-- DESCRIPTION OF THE TASK --
Copy out the material below from the line that has "Image resolution: width=1427" through the end, requests included. Multiply each coordinate in the answers by 2.25 and round to whole numbers, halves up, and leave the pictures out.

-- EXTRACTED DATA --
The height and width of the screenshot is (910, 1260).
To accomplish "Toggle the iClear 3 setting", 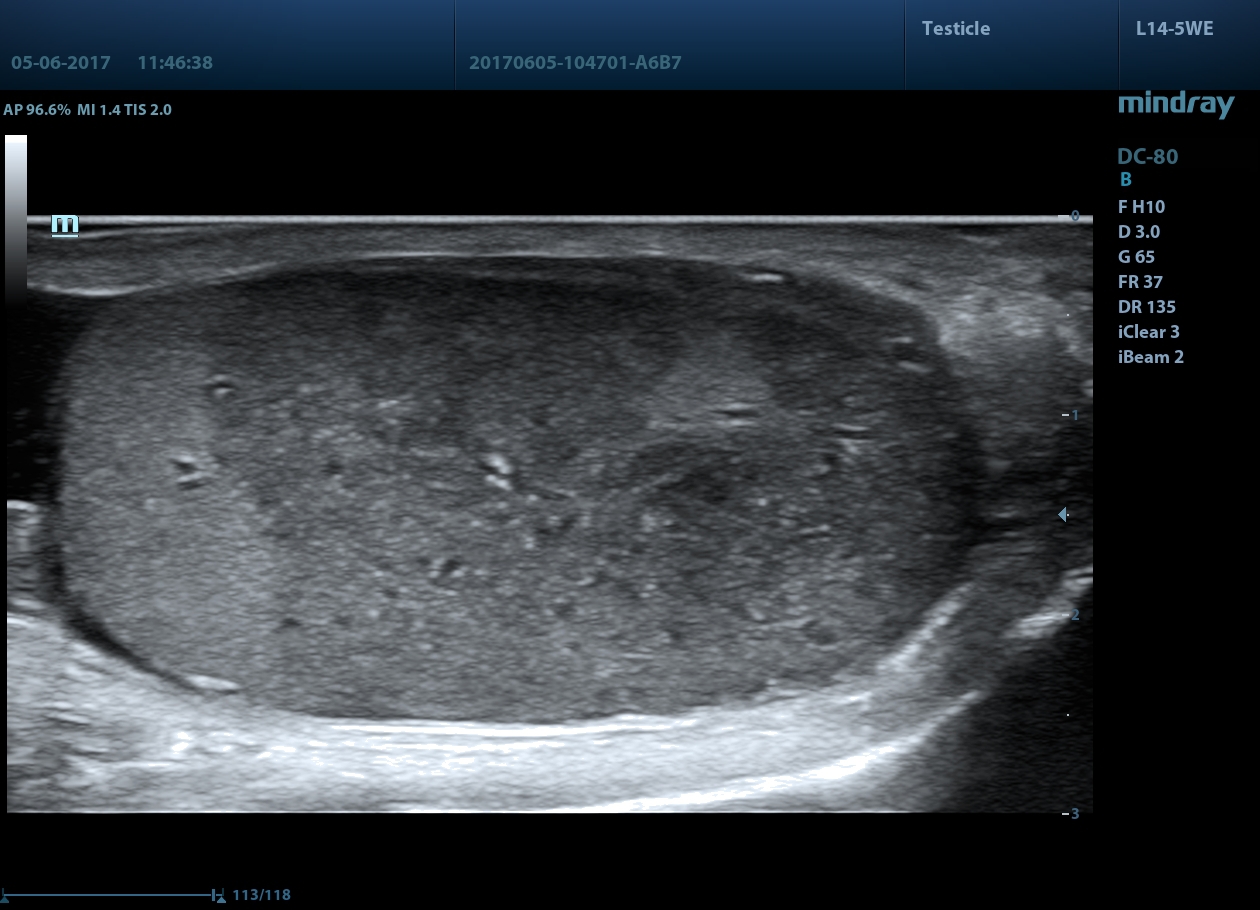I will click(1148, 332).
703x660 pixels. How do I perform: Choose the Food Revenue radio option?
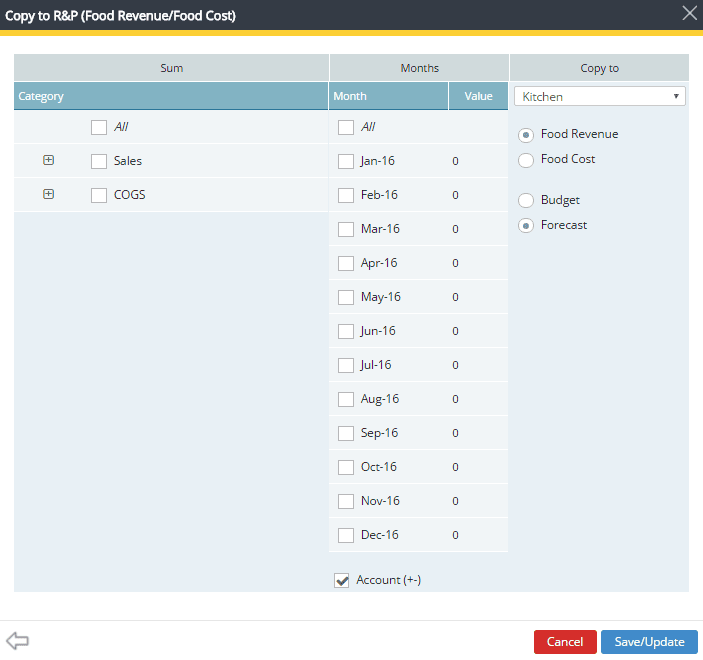tap(526, 135)
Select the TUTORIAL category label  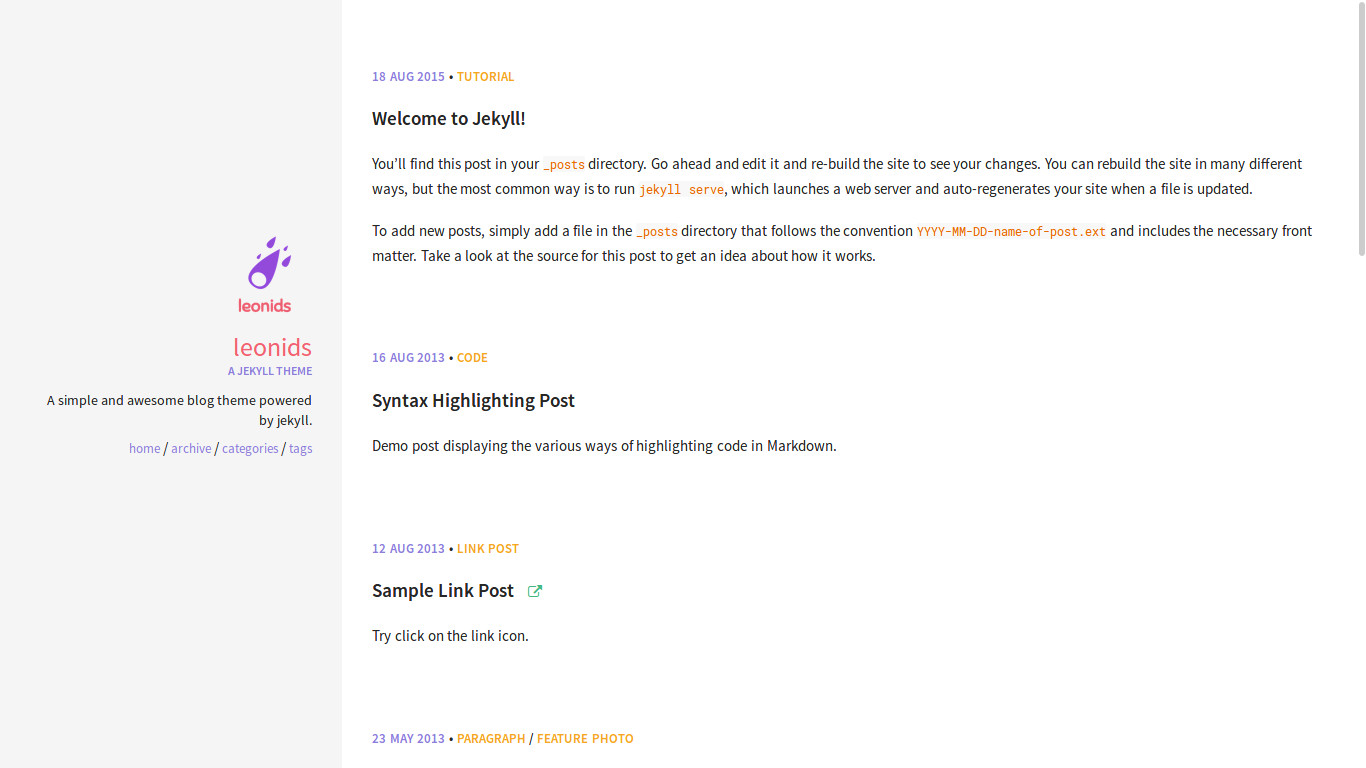coord(485,76)
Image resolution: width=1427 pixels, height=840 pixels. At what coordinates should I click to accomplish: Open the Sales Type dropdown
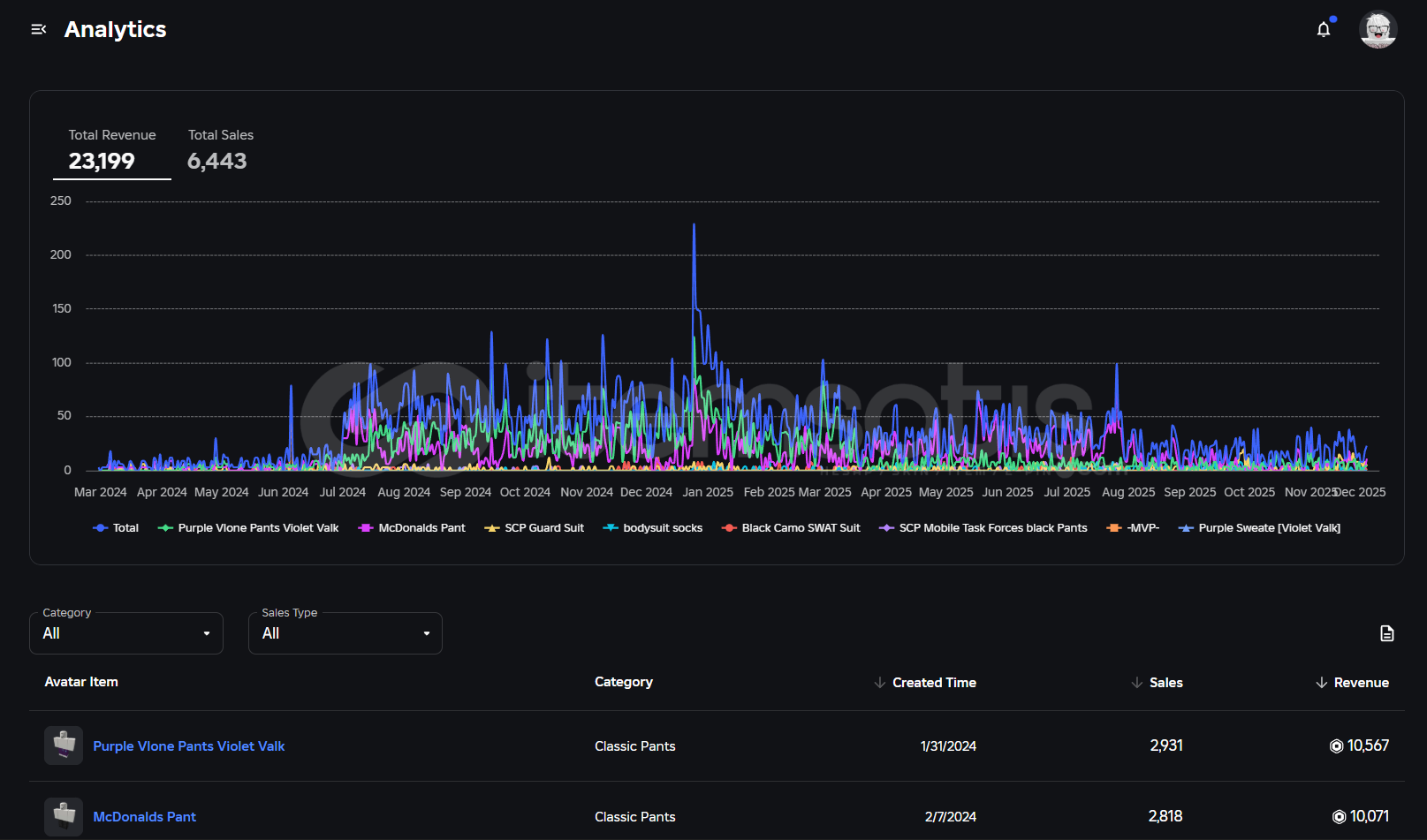point(345,633)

-- THE RESULT --
Image resolution: width=1427 pixels, height=840 pixels. At what coordinates should I click to accomplish: Open the Sales Type dropdown
point(776,1424)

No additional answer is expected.